I’ve never really had any ideal friends. I have some here and there, what most people would consider aquaintances, but I just consider people who I know. I’ve really always been that way, you see. My personality really doesnt blend in with the rest of those. I do consider my wife to be my best friend. I guess that is why I married her. We are basically the same person. The funny thing is she really doesnt have any friends either, and she admits to that as well. In my opinion, people today are much more stupid than was once thought. No one really sits back and considers what the rest of us are doing. We’re just walking around making a bunch of noise. I hate it.
I wonder what life was like for our grandfathers and their fathers and so on.

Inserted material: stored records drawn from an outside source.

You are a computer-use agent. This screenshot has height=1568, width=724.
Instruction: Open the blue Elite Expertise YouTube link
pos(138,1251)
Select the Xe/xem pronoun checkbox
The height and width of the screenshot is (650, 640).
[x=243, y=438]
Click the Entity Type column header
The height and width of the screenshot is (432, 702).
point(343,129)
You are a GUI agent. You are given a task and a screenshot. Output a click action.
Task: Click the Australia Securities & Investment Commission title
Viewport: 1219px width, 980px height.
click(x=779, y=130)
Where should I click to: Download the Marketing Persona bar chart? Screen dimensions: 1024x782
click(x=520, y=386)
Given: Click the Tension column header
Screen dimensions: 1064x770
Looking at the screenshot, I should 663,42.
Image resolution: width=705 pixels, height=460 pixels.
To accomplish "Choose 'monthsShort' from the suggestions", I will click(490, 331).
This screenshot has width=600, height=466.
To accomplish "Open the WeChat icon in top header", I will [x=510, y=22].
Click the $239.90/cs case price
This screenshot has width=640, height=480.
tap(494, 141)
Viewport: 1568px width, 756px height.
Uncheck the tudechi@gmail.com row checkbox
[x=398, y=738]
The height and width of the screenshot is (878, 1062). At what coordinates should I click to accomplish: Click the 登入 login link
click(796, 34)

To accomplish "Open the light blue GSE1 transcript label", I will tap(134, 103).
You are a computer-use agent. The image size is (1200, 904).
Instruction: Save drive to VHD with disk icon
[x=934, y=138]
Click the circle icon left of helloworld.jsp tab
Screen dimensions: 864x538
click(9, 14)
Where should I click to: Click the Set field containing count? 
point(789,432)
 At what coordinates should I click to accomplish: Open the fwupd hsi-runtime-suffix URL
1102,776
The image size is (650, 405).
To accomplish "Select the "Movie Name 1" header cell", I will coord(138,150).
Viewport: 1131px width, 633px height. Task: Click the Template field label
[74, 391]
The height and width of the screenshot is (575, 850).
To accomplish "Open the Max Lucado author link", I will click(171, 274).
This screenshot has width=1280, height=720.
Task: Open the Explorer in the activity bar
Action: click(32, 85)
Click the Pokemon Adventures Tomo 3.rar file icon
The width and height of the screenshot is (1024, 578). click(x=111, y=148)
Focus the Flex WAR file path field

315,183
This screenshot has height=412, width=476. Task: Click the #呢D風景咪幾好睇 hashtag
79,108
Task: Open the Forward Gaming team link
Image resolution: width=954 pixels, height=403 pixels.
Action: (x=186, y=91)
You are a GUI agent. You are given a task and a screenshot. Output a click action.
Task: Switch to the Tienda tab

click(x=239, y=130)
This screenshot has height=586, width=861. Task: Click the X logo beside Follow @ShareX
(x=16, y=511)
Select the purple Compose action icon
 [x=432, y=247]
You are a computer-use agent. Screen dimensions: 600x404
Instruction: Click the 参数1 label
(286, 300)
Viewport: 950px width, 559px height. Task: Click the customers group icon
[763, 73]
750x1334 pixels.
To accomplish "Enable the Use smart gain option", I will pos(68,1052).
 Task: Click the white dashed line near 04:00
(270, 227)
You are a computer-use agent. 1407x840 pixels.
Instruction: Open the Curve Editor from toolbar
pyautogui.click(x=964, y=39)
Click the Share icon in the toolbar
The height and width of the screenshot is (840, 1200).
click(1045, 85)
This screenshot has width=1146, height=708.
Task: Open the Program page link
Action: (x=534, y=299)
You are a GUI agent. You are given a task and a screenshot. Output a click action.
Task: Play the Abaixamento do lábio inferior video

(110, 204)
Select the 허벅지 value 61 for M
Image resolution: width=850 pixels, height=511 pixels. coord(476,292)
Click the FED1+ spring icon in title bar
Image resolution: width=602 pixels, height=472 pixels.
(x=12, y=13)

I wonder if people were that stupid back then, too. Or if there was actaully a culture where people got along. I wonder if the human race has always been like this. People trying to out do everyone else to show that they are better than the person standing right next to them. I can somewhat understand. I am in a situation right now where I am with a group of people everday who have not experienced the same corners of life I have, and for that I consider myself better than them. I cant help it, I just do. Maybe thats what these other retards are feeling toward me and thats why I cant get along with them. They think they are better than me for some reason and thats why I can never have friends. I just dont get it and I wish things were different.
I hope no one is reading this b/c I am making no sense right now. I would just really like to do my life over again and I would really like for my brain to work in a different way and I really wish i would give in like everyone else has and follow everyone around and do the exact same thing and be a sheep; wear the same clothes, talk the same way, go for the same things. maybe that way I’ll have more friends. Everyone keeps telling me that uniquness is important and that I must show my individuality. But when I do this and do the things that only make me happy, no one seems to understand the reason behind my behavior, therefore, my individuality and uniquness are now called weird and different.